After trailing 16-10 at the half, the Packers’ offense rallied for three straight touchdown drives in the second half.
Davante Adams caught touchdown passes of 10 and 18 yards to give Green Bay a short-lived 24-23 lead with 7:49 to play.
The Vikings’ Kirk Cousins countered with a 23-yard touchdown pass to Justin Jefferson with a little more than two minutes to play.
Dalvin Cook tacked on the 2-point conversion to give Minnesota a 31-24 lead.
That’s when Rodgers hooked up with Marquez Valdes-Scantling on a 75-yard touchdown to tie it at 31-31 with 2:08 to play.
The problem was the Packers never got the football back.
Cousins led the Vikings on an eight-play, 64-yard drive that resulted in Greg Joseph’s 29-yard field goal to make it 34-31 at the gun.
“Definitely an emotional rollercoaster,” Adams said. “That’s a great way to explain it, especially at the end because, you know, we thought we had the ball back.”
It appeared Darnell Savage made a game-clinching interception but the pick was overturned by replay. Savage came close to having two other interceptions, but one was batted away by a receiver and another was nullified by Kingsley Keke’s roughing-the-passer penalty.
Ultimately, the Packers were doomed by four promising first-half drives that went field goal, punt, missed field goal and punt.
Rodgers hasn’t practiced in weeks and it looked like it in the first half.
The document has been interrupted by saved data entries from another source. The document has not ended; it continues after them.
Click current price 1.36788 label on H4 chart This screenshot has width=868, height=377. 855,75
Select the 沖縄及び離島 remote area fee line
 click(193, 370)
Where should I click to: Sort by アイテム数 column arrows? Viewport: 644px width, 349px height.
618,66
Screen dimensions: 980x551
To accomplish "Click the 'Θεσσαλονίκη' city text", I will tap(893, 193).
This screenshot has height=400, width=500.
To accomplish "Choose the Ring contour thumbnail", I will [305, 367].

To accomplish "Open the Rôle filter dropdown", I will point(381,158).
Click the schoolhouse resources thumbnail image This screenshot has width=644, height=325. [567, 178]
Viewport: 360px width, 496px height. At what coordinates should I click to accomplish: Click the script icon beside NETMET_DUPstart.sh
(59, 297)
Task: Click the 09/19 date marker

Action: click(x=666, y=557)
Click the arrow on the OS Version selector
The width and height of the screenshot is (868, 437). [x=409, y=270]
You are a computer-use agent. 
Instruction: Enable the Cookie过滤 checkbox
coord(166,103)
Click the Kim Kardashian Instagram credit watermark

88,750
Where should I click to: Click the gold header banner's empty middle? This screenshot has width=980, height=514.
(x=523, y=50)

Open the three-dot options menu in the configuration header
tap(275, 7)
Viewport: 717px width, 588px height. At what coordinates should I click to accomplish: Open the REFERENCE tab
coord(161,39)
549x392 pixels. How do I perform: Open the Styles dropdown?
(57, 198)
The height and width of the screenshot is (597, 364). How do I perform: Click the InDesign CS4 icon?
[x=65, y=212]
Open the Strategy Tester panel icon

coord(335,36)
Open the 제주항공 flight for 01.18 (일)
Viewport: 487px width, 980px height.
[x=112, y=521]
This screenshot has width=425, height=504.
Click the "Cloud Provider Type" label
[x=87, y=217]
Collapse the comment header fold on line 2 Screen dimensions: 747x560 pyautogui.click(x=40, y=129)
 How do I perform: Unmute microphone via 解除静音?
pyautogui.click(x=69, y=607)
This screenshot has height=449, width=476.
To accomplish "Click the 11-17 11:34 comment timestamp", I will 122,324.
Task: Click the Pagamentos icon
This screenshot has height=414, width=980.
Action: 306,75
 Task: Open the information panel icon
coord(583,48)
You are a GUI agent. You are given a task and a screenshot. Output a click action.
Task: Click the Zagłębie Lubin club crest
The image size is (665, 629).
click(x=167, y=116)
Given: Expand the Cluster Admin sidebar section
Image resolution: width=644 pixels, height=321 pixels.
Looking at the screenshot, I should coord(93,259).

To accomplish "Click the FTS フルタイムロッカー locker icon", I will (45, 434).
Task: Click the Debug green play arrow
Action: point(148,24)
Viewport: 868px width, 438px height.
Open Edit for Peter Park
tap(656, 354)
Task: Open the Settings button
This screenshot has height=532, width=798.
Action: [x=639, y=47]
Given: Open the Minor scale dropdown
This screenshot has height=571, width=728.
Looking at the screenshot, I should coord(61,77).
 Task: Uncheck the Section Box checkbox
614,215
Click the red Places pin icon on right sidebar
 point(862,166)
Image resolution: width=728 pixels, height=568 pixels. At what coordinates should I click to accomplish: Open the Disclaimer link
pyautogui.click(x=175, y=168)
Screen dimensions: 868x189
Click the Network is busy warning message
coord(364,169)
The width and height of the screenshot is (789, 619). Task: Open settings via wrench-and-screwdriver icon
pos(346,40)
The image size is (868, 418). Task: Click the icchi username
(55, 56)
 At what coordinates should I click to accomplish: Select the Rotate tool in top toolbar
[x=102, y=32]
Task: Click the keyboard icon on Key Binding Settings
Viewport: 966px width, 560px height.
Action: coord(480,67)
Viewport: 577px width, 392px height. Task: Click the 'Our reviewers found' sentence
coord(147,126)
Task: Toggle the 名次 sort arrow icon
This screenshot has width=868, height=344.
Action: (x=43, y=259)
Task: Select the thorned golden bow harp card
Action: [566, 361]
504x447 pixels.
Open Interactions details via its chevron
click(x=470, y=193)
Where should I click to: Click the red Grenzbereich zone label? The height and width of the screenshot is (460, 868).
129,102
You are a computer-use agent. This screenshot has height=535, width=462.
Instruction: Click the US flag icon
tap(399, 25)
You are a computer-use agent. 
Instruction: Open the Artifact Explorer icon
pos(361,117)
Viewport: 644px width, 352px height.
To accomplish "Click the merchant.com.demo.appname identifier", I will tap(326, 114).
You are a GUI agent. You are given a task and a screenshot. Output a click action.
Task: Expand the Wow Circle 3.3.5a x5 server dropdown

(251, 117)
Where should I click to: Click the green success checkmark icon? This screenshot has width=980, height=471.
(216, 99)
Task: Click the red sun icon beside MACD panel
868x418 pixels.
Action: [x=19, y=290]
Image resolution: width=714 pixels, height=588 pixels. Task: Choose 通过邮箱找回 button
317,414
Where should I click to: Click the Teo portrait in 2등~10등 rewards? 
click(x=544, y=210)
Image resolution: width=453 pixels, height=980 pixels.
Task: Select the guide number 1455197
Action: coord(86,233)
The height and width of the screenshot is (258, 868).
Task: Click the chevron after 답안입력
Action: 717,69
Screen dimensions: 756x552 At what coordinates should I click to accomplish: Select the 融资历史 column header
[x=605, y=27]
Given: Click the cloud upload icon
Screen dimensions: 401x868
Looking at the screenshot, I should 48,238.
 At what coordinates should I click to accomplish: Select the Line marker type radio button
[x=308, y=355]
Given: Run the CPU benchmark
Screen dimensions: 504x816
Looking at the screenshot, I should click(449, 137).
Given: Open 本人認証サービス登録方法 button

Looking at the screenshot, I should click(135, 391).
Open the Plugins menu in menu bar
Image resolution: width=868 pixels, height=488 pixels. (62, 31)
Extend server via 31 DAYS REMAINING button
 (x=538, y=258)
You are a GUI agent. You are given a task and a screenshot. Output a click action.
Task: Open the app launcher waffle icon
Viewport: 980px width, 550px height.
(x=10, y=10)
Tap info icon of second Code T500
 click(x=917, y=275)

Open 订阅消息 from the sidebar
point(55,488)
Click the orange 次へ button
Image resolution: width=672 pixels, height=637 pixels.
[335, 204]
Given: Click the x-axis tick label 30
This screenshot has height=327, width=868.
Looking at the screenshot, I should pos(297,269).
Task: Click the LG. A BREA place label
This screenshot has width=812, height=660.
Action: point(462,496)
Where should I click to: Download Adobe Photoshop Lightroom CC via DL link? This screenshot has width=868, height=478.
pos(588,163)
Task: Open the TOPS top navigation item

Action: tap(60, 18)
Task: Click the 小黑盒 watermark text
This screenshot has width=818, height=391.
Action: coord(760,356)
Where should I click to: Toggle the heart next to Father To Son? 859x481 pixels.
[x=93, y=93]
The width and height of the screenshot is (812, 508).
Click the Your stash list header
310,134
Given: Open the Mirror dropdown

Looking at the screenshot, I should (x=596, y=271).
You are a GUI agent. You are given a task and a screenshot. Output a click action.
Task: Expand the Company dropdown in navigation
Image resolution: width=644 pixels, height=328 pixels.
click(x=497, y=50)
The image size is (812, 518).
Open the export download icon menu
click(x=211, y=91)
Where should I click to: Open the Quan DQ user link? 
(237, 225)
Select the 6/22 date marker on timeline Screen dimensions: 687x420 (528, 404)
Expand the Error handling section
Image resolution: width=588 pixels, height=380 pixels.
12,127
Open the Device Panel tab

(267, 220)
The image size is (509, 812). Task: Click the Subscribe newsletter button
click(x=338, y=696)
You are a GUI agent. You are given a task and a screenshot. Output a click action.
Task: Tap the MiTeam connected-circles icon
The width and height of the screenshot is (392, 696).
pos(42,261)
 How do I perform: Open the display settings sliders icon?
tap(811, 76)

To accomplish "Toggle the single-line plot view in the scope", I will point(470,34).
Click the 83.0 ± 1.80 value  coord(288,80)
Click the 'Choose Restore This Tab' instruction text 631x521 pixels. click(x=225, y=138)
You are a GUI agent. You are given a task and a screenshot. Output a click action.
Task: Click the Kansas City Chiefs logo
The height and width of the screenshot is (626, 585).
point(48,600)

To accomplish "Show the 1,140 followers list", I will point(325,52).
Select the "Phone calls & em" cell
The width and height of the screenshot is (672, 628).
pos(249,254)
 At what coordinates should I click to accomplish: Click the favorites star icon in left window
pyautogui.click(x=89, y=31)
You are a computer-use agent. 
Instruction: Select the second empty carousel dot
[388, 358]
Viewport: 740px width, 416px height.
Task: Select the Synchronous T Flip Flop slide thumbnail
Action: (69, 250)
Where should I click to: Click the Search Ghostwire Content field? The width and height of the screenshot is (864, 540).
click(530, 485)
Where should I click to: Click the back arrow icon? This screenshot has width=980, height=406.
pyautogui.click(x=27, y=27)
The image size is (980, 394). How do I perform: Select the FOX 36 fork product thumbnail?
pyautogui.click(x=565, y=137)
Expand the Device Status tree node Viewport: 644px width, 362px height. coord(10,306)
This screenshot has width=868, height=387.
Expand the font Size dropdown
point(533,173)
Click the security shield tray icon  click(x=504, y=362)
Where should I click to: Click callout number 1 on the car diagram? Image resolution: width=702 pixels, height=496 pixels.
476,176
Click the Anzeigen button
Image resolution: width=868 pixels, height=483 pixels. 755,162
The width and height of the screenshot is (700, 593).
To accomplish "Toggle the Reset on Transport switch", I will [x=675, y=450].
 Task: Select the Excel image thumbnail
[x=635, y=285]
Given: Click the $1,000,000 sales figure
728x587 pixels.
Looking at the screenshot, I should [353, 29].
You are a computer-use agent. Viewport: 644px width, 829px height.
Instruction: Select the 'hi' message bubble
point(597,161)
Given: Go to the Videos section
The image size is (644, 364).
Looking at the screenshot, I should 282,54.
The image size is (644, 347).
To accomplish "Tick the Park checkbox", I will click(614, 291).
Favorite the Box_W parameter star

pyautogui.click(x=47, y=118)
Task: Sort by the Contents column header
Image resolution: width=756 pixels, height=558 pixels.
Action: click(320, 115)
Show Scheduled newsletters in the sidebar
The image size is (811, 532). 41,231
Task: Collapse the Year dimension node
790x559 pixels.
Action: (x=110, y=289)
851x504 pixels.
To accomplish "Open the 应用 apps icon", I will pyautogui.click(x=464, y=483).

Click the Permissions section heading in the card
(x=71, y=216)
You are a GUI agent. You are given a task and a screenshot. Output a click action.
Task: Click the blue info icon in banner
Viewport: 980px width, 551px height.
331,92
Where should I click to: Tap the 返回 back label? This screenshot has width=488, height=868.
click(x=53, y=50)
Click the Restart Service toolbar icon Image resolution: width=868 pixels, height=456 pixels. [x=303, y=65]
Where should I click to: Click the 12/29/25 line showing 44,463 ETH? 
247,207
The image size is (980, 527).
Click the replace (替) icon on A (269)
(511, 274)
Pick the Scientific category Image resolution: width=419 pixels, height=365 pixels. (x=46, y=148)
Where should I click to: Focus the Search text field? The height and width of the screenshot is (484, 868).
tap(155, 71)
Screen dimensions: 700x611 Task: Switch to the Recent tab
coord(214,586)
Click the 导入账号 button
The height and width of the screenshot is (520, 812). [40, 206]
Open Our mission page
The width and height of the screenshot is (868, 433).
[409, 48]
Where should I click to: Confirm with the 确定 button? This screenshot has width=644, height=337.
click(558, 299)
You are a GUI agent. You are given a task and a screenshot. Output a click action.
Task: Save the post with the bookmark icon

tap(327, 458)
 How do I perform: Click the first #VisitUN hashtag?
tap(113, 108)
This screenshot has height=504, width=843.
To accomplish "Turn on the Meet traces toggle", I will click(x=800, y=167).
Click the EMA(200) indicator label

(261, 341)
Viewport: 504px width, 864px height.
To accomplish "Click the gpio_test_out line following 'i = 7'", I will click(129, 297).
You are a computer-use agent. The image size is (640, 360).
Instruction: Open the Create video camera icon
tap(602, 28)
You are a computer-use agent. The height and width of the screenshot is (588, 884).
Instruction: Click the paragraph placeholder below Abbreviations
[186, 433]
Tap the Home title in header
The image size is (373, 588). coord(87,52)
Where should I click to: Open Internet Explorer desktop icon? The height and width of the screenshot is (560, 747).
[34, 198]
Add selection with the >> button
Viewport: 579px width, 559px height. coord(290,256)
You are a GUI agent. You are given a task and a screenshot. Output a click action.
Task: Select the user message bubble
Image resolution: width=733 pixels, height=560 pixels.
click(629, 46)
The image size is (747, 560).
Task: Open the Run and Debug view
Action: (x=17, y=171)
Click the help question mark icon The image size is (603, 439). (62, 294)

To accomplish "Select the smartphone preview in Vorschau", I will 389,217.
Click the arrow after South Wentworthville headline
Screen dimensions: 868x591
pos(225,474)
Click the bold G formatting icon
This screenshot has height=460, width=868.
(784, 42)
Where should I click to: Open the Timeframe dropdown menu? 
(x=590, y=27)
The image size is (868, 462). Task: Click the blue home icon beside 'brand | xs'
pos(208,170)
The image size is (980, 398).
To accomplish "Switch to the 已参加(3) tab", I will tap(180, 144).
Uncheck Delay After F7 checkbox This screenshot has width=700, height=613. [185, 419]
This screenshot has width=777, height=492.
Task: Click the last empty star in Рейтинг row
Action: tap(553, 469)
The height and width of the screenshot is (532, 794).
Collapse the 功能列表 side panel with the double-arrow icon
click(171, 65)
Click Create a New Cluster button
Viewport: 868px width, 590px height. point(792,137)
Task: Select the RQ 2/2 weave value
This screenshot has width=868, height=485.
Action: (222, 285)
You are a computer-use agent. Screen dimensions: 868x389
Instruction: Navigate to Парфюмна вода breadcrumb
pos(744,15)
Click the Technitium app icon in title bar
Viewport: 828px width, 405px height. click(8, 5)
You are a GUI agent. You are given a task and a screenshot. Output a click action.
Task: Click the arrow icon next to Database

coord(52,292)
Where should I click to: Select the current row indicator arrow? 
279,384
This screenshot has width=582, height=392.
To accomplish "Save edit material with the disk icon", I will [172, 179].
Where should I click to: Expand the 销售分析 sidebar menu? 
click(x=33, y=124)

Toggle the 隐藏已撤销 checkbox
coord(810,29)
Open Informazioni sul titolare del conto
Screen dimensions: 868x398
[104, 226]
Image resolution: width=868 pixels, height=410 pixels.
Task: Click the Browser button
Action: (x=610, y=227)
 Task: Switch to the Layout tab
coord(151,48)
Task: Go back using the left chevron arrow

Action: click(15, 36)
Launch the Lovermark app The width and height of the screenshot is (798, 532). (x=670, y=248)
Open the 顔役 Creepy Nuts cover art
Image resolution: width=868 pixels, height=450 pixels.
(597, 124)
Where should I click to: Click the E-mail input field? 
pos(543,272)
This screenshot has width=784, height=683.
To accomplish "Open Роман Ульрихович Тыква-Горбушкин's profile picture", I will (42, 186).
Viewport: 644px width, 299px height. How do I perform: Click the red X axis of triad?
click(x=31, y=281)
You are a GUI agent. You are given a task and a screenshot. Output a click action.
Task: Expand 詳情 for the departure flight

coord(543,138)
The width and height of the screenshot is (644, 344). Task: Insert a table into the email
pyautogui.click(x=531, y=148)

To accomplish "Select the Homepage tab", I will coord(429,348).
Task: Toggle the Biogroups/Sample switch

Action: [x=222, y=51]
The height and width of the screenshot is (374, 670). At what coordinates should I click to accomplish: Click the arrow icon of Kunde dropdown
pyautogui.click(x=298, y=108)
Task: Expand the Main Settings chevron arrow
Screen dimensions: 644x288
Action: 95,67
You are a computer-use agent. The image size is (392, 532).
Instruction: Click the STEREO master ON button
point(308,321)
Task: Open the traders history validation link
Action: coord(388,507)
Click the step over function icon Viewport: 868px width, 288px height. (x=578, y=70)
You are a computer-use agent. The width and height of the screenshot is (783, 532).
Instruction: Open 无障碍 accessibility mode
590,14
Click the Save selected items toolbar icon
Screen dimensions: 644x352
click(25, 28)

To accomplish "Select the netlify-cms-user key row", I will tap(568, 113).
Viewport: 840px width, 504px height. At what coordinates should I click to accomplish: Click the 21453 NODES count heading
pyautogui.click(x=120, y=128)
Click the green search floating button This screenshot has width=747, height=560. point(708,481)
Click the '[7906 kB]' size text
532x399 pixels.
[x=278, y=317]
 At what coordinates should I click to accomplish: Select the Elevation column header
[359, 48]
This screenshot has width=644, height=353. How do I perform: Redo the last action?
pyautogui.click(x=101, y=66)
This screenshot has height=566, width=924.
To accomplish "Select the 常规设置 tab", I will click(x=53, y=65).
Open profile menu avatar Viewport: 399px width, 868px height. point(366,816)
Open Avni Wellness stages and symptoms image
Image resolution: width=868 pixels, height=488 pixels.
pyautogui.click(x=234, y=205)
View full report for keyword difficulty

MVS had four catches for 123 yards and the touchdown, but he only had two catches for 44 yards on eight first-half targets.
It took too long for the Packers’ offense to get in sync.
“I thought in the second half we finally started to get into a better rhythm,” LaFleur said. “We started to be a little bit more aggressive, and our execution was on point. There was a lot of good within the game. Certainly, we’d like to finish a couple of those drives a little bit better.”
Rodgers completed 23 of 33 passes for 385 yards, no interceptions and a 148.4 passer rating. He also rushed twice for 21 yards on the sore toe.
A.J. Dillon rushed 11 times for 53 yards in Aaron Jones’ absence. He also caught six passes for another 44 yards, but it wasn’t enough to overcome Cousins’ hot hand and Jefferson’s brilliance.
“Our defense has been playing so good (but) some days you have to outscore teams that get hot on offense,” Rodgers said. “We had an opportunity to score 40 points today, and when you’re playing an offense that’s hot, that has a hot quarterback, and stud receivers and a stud back, you’ve got to keep scoring.
“We’ve had a couple of games like this over the years – thinking about 2012 especially – where we’ve got to outscore them at their place. We didn’t do that today. But I think for us personally on offense, we’ve got to start faster. We’ve got to score touchdowns on those opening plays, so I know Matt (LaFleur) will be looking at that this week and dial up some good stuff for L.A.”
The Packers (8-3) face the Los Angeles Rams (7-3) on Sunday with kickoff set for 3:25 p.m. at Lambeau Field.
It will be interesting to see how the Packers respond. They haven’t lost back-to-back games in two-plus seasons under LaFleur. They also have the bye week beckoning after the Rams’ game.
Minnesota (5-5) now trails the Packers by 2 ½ games in the NFC North.
Cousins hit 24 of 35 passes for 341 yards and three touchdowns for a gaudy 128.4 passer rating. Jefferson caught eight passes for 169 yards and two touchdowns. Adam Thielen added eight catches for 82 yards.
The Packers had numerous opportunities to get Minnesota’s offense off the field, but each time they came up short in key moments.
Savage’s near interception stood out.
“That’s the chance to get their offense off the field and not let them get the ball rolling,” Preston Smith said of the missed opportunities, including his strip sack that was recovered by Minnesota.
“Kirk hit his throws today. We allowed him to be comfortable and that’s what happens when you let him get comfortable.”